Teaching Git with Use-cases

Teaching Git

I have worked with many junior team members over the past years and tried to help them get better at their job and also make sure the project we work on stays clean and neat. Sometimes I needed to explain architecture layers, sometimes dependency injection, other times code and framework specifics and so on.

There was however one thing that kept coming each and every time and that seemed to affect many junior and even confirmed profiles and this was Git usage.
I found myself explaining how to properly use Git and Gitflow more often than any other topic. I covered various subjects ranging from “what a good commit message is” and “branch management” to more complicated things like “rebasing”. Of course there were also the inevitable “Oh Shit Git !” moments where someone would just break something and call for help.

Lacking knowledge, developers on my team would shy away from any advanced feature different from the basic “push / pull” operations.
Many of the junior colleagues would even tell me that rebase is actually a bad thing, and it should never be used when in fact it is one of the most powerful tools Git posses.¹

Colleagues would often not understand how Git worked and would use GUI (I am looking at you Git Kraken, you did more bad than good in this world !! 😄) to simplify their tasks. The problem is however that behind the pretty buttons there is a lot that can happen and many things can go wrong. Using a distributed system such as Git and having a large code base comes with an inherent complexity and there is no way around it.
Even with a very well-thought UX GUI program like Kraken we can only get thus far and at one point the aid it provides starts working against us. This isn’t one of these situations where “there is an easier way to do things” where we just need to “use a better tool”.
The only way to really master such complex tool like Git and profit from its value is to roll your sleeves and get in the dirt.

Getting Dirty

I found by personal experience that one of the best ways to learn Git is to open the hood and check how it works. With this better understanding of how it stores data, what blobs, commits, trees and branches² are, most of the black magic becomes at least understandable. As soon as I explain that branches, tags and the dreaded HEAD are only pointers to a given node in a large tree (graph) of commits then many operations like “reset”, “rebase” and “checkout” start to make sense.

**Aim 1**
Which Git operations does the Git teaching text say start to make sense once branches, tags and HEAD are explained as pointers? List all of them.
**Aim 2**
Reproduce the passage of the Git teaching text from "Even with a" to "to make sense." word for word.

**Data section**
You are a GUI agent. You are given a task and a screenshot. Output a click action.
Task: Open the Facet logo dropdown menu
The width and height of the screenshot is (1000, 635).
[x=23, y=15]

**Task output 1**
reset, rebase, checkout

**Task output 2**
Even with a very well-thought UX GUI program like Kraken we can only get thus far and at one point the aid it provides starts working against us. This isn’t one of these situations where “there is an easier way to do things” where we just need to “use a better tool”.
The only way to really master such complex tool like Git and profit from its value is to roll your sleeves and get in the dirt.

Getting Dirty

I found by personal experience that one of the best ways to learn Git is to open the hood and check how it works. With this better understanding of how it stores data, what blobs, commits, trees and branches² are, most of the black magic becomes at least understandable. As soon as I explain that branches, tags and the dreaded HEAD are only pointers to a given node in a large tree (graph) of commits then many operations like “reset”, “rebase” and “checkout” start to make sense.